Tyler Perry's 'Madea's Witness Protection': Not up to her usual stuff
A review of "Tyler Perry's Madea's Witness Protection."
The New York Times
'Tyler Perry's Madea's Witness Protection,' with: Tyler Perry, Eugene Levy, Denise Richards, Tom Arnold, John Amos and Marla Gibbs. Written and directed by Perry. 1 hour 54 minutes. Rated PG-13 for suggestive and occasionally salty language. Several theaters.
The New York Times does not give a star rating to movies.
Tyler Perry has his Madea character on a leash in the latest movie in that franchise, "Tyler Perry's Madea's Witness Protection," a comedy that's too late to the Ponzi-scheme party to be topical, and not outrageous enough to take advantage of its own setups.
Perry, again playing the matronly, mouthy Madea and several other characters (as well as writing and directing), concocts a tale that features Eugene Levy as George Needleman, a chief financial officer who doesn't realize that his company has been running a Ponzi scheme that has been bilking charities.

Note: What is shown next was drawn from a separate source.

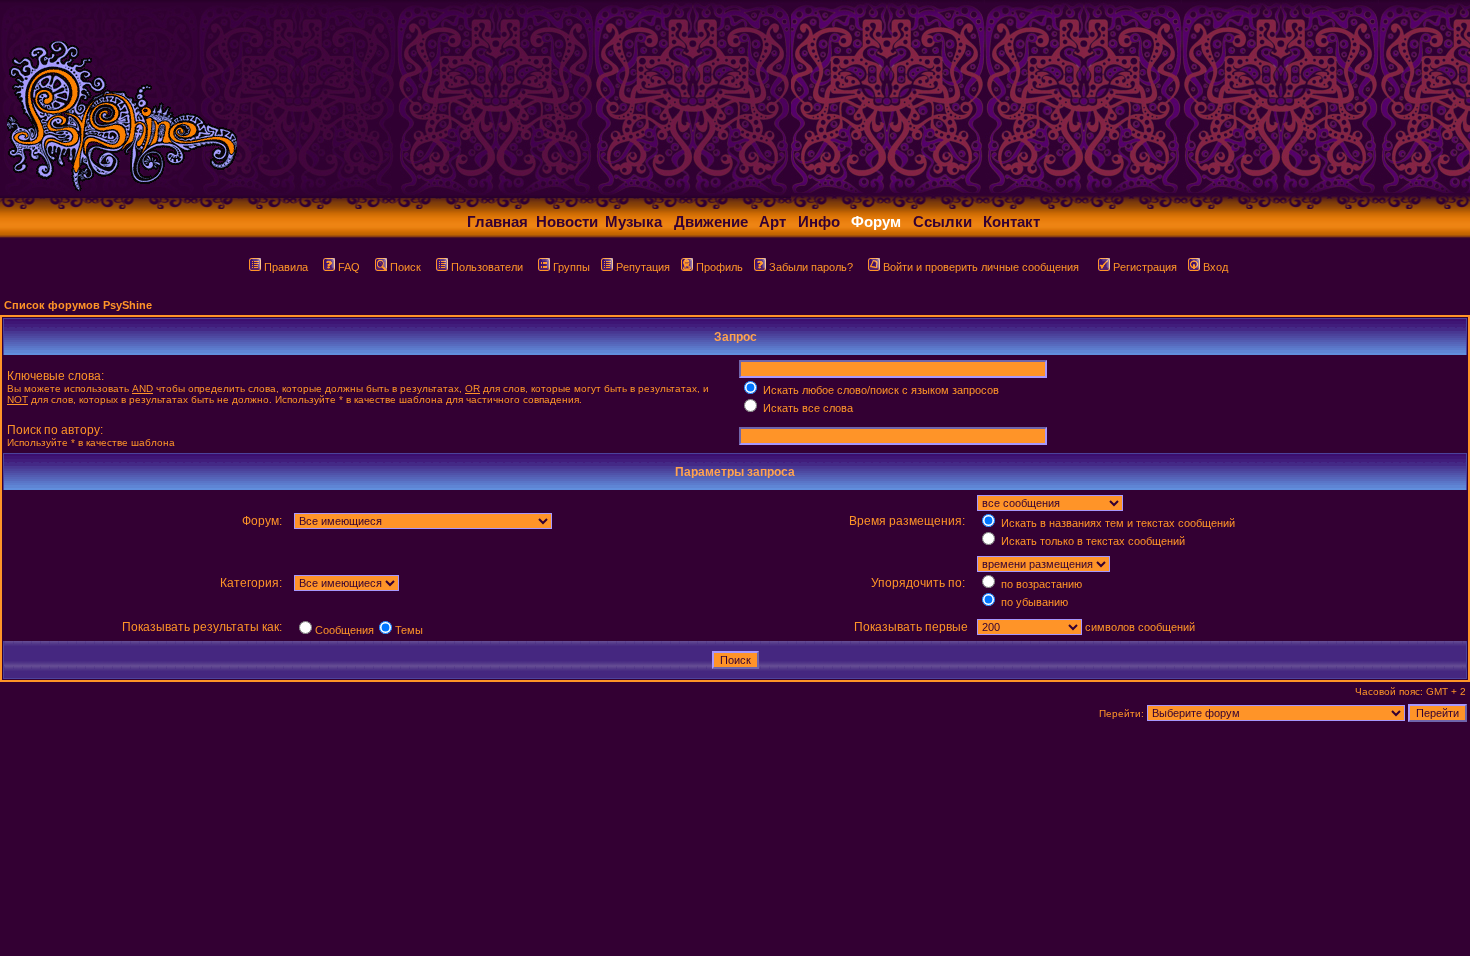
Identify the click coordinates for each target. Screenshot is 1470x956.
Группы (571, 267)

A prosecutor (Perry) needs a safe place to stash George while he turns him into a star witness, so he sends George and his family to live with his Aunt Madea.
Madea, alas, doesn't seem as if her heart were in this one, letting a lot of opportunities to tear into something go by.
For instance, George has a disrespectful daughter (Danielle Campbell) who would benefit from a Madea beat down, but when it comes, it's uncharacteristically tame.
And when Perry finds an excuse to send Madea through airport security, her reaction to the intrusiveness is tamer than what you'd see in an average real-life airport screening. This time around, the old gal just seems to be mailing it in.